I asked the same question of the four generative AI services (ChatGPT, Claude, Gemini, Grok) I asked yesterday, “What is today’s biggest geopolitical news story?” and today I received three different answers. The question was asked of each service within seconds of each other. All were queried using default settings, without follow-up prompts.
ChatGPT
Flagged U. S.-EU trade and tariff turmoil fomented by President Trump’s off-again-on-again tariffs.
Claude
Still reports the imminent 3 year anniversary of Russia’s invasion of Ukraine the biggest geopolitical story. Interestingly, Claude repeated the same error it made yesterday today.
Gemini
Declared escalating tension between the U. S. and Iran the biggest story.
Grok
Also reported tensions between the U. S. and Iran as the biggest story.
In fairness each service reported all of the stories as important—only the relative priorities were different.
The divergence doesn’t reflect factual difference so much as differing implicit models of geopolitical significance. I suspect that reflects differences in how they were trained rather than algorithmic structural difference which is itself interesting. I’ll continue to follow-up on it.







I don’t know if there’s much LLM provided value in that in question, in the sense I feel the LLM’s responses are summarizations of what are top headlines for the AP / Reuters / NYT / WashPost / WSJ / FT — and reflects the taste of editors of those sites.
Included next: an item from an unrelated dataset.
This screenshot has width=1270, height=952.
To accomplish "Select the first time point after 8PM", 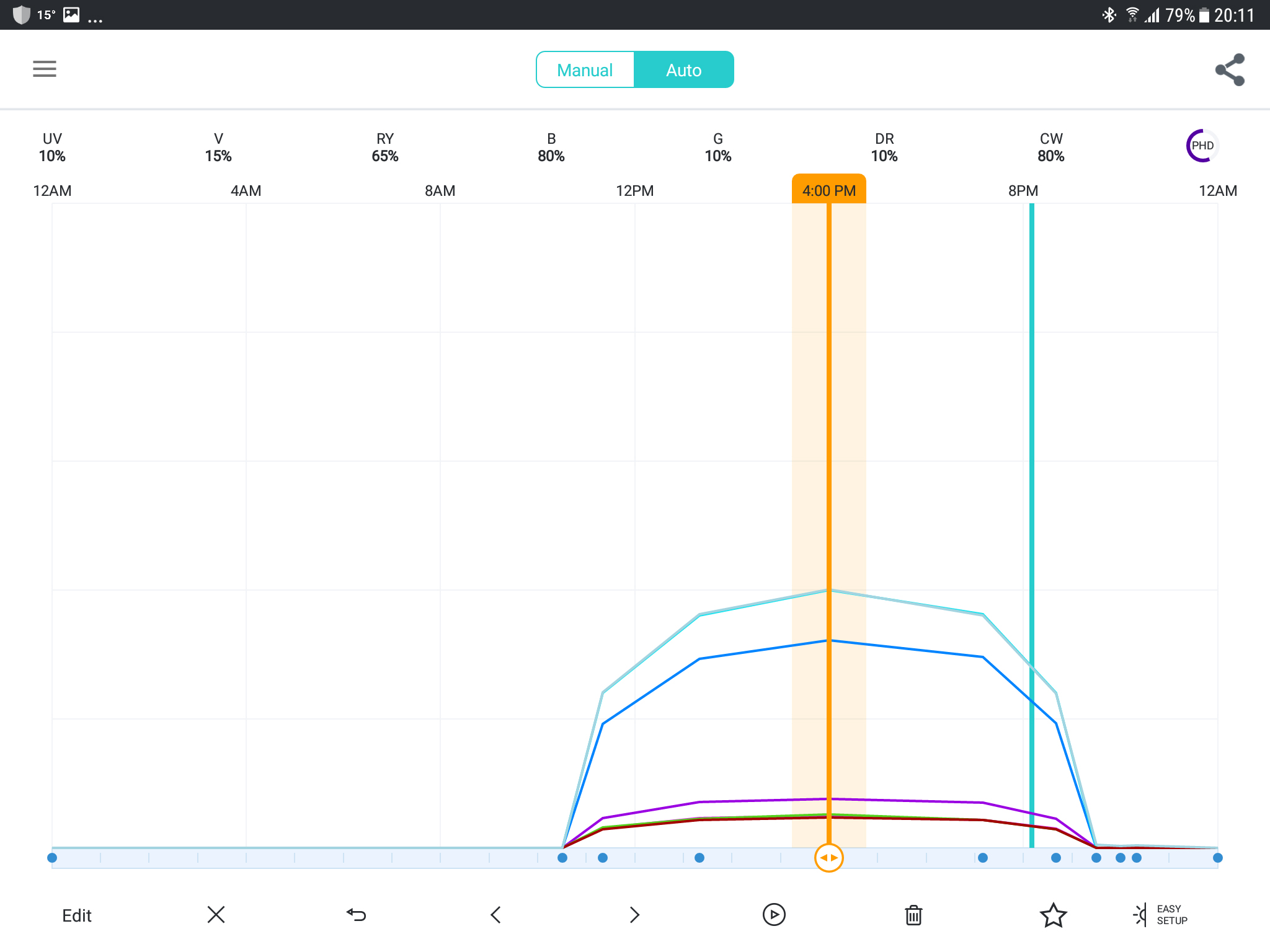I will click(x=1056, y=858).
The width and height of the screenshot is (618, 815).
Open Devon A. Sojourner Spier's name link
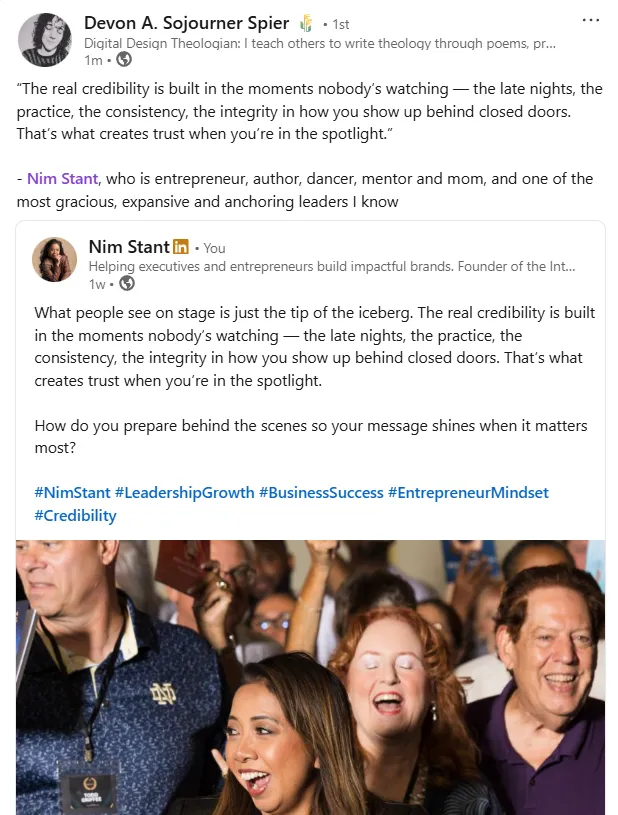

More interesting questions for LLM’s, what are the most underreported geopolitical stories today (when evaluated in 1 year, 5 year, 10 year, 50 year time frames). Use more of their analytical capabilities.
I’m not trying to maximize utility. I do that every day in other uses.
I’m trying to identify differences among the various different services. For that purpose, the simpler and more standardized the prompt, the better.